While RIT’s recent concerts could be described as controlled chaos with students and adults eagerly shuffling around waiting for the performance to begin, at this show, attendees simply took their seats, intently looking forward towards the stage and awaiting the lights to dim. The stage itself housed only a backdrop and John Legend’s weapon of choice: a piano. The minimalistic feel that the stage embodied, along with the crowd’s unyielding patience, created something not associated with the Gordon Field House — silence. Twenty minutes passed before the announcer finally came on the PA to signal the beginning of the show, which was opened by singer/songwriter Damien Horne.
Horne had only a guitar in his arms as he introduced himself. From the get-go, the Nashville native carried a swagger reminiscent of the musical town. He was upbeat and happy, and his southern drawl complemented the charm, effectively grabbing the audience’s attention.
After his humble introduction, Horne immediately began to rile up the audience as he played a song best described as an ode to his ex-girlfriend. His singing carried the type of homey feel and personal connection an aspiring artist such as Horne wants to convey to his audience. Each guitar strum and tune he sang opened up his heart and showed how he truly felt about the unnamed female. The song was the first of many about ex-girlfriends, but each
was unique in its own respects and expressed his dissatisfaction with the relationships. While he may not have been very successful at those relationships, the outbursts of “I love you Damien Horne” and “You can approach me” definitely proved he won the hearts of the women present.
Despite his repertoire of break-up songs, Horne showed that he has great versatility in song subjects as he sang about Africa’s beauty in the aptly-titled song, “Heart of Africa.” Despite the deep and heavy subject matter, he still managed to keep his “everyday man” appeal intact and as he echoed the lyrics, “There is hope, there is joy in every girl and every boy/who only dreams of being free, that lie deep in the heart of Africa,” tears were guaranteed to fall and rest assured they did.

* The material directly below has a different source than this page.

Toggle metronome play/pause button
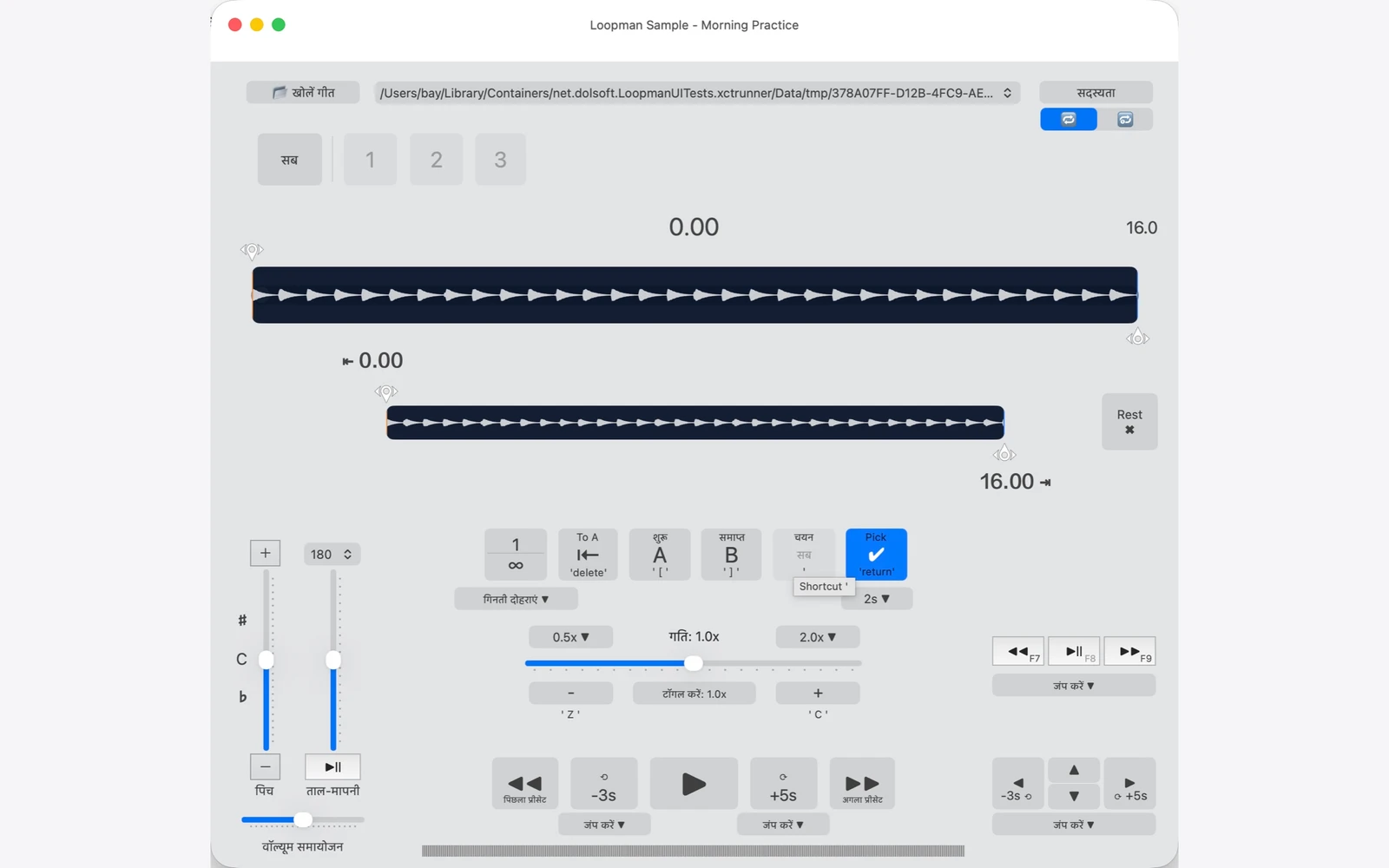 coord(332,767)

As Horne finished his last tune, he was rewarded with a standing ovation and cheers of joy. Humble and bashful, Horne bowed and thanked the audience for their attention. The future may be uncertain, but from the crowd’s reaction to Horne’s wonderful performance, he is sure to have a bright one.

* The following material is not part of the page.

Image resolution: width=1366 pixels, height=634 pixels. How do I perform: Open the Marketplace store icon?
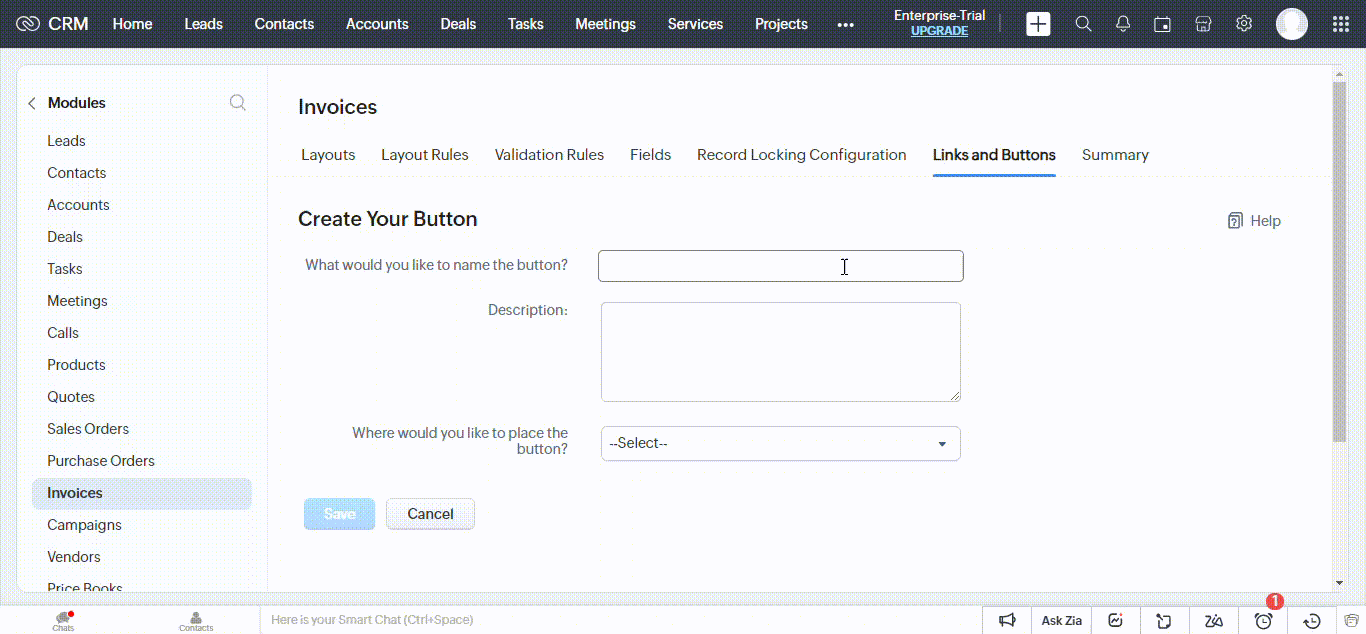pos(1203,23)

Following Horne, there was a brief intermission before the man of the hour arrived on the stage. The crowd, still swooning in musical ecstasy, began to roar as John Legend walked to his piano, smiling and waving to the crowd. As the applause continued, Legend sat and fired a quick strike from the piano keys, silencing the crowd. He continued to warm up, shuffling his hands across the piano and drawing the large audience into his web of sound. After a brief pause, Legend yelled, “Come on, let’s go” and began his sonic symphony. He sang with much fury and tenacity, yet was calm and comforting. He lulled the crowd into a trance and their bodies swayed to every note.
The feeling throughout Legend’s entire performance was very personal. It was only him and his piano on the stage, with a color-changing backdrop to accent the mood. He talked to the audience in a very direct manner and shared information about his past, including the part Oprah played in his garnering national recognition. He then began to play a song he performed on the telethon for the Haiti earthquake relief. Each word captured the tragedy of the disaster and exposed him more and more, but the crowd appreciated the vulnerability, listening intently to his every word and following his every command.

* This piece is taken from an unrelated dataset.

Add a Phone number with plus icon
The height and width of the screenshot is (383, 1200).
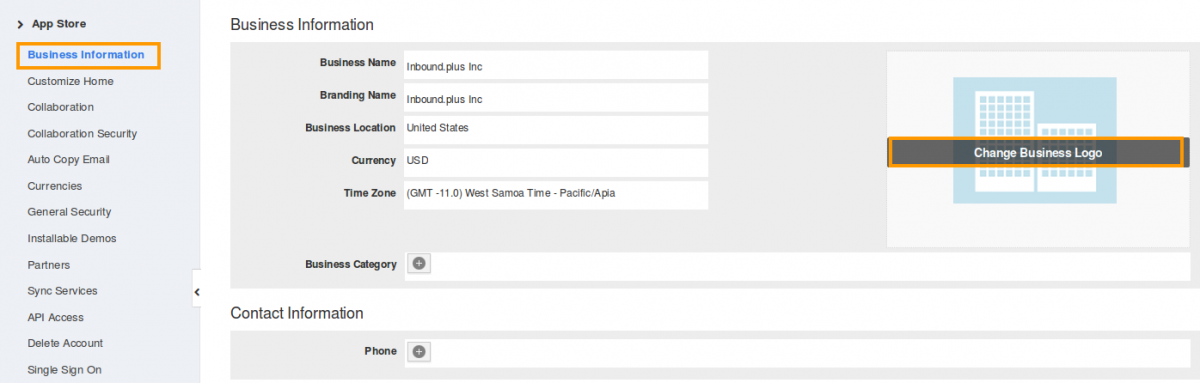click(420, 351)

The brief moment of solace became excitement as Legend approached his recent hits. He began with the upbeat and savvy “Green Light,” urging the audience to sing along with him. Lyrics such as “I’m ready to go right now,” bellowed throughout the Gordon Field House. Even the most stoic of men began to bob their heads and swing to Legend’s fierce piano playing. The sing-a-long continued as he played “Everybody Knows” and a new song which was just as soulful and introspective as his others.
A true performer always saves the best for last, and it was no different with Legend, as he began to play the melody for his number one hit “Ordinary People.” Within moments, the crowd burst into cheers and sang along with such energy that it was difficult tell if Legend himself was actually singing. After his last song, the crowd gave him a standing ovation. Legend exited the stage only to come back and play two more tunes asan encore.
As the doors to the Field House opened, the audience rushed out glowing with a multitude of emotion. In one evening, we cried, we cheered, we laughed, and we loved. Through singing with his soul and speaking with his heart, Legend managed to take us through a roller coaster of positivity. The once-chilly November wind subsided; and hearts began to burn bright, a feeling truly fitting for an evening with John Legend.